Я послушно ступил за ним, но стоило мне только покинуть боксик, как он выдернул браслеты из-за спины и защелкнул у меня на руках. Только почему-то спереди, а не сзади.
– Бежать то не собираешься? – спросил он, улыбаясь на одну сторону.
Я пытался отвечать остроумно.
– Да вроде пока не планировал.
– Ну смотри. Я тогда сильно не буду затягивать, хорошо? Не жмет тебе?
– Вообще идеально. Чувствуется профессиональный подход.
Однако мое чувство юмора конвоир явно не оценил.
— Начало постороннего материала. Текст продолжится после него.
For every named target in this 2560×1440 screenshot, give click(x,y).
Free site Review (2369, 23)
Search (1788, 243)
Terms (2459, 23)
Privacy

– Ладно, пошли, подход. Не отставай.
И тут предстояло самое непростое. Мы поднялись по лестничной клетке. Я шел, волочась за ними. Они обернулись раз, два, затем и вовсе бросили эту затею, когда мы оказались на большом, широком, освещенным множеством длинных ламп, коридоре. Я поднял глаза и увидел, как ко мне подбегает мама, обнимает меня, жмется к моему уху. Конвоир оттаскивает ее, но с трудом. Она плачет, прикрывает ладонью рот, шепчет: «Сыночка, дорогой…» Мои глаза теперь тоже на мокром месте. Рядом стояла Настя, ее слезы тоже текли по щекам. Потом отчим Илюхин, его супруга, отец нашего общего друга Артема, седым волосом нагнетающего страх и тоску на юное хрупкое сердце. Следом Лехина мать, затем еще кто-то. Все они тянулись вдоль длиннющего, казалось, нескончаемого холла. Мне было так стыдно, что я не просто хотел провалиться сквозь землю на глубину самой чистой скважины, но и вовсе исчезнуть с этой планеты, чтобы никогда тут не появляться. Еще ни разу в жизни мне не было так хреново. Словно все то дерьмо, что сводило меня с ума последние сутки, дружно скооперировалось и с силой плюхнулось на башку. Я заходил в зал суда, отбрасывая с висков стекающие фекалии, однако вонь была уже невыносимой. Меня завели в какую-то клетку. Сняли наручники. Посадили на лавку.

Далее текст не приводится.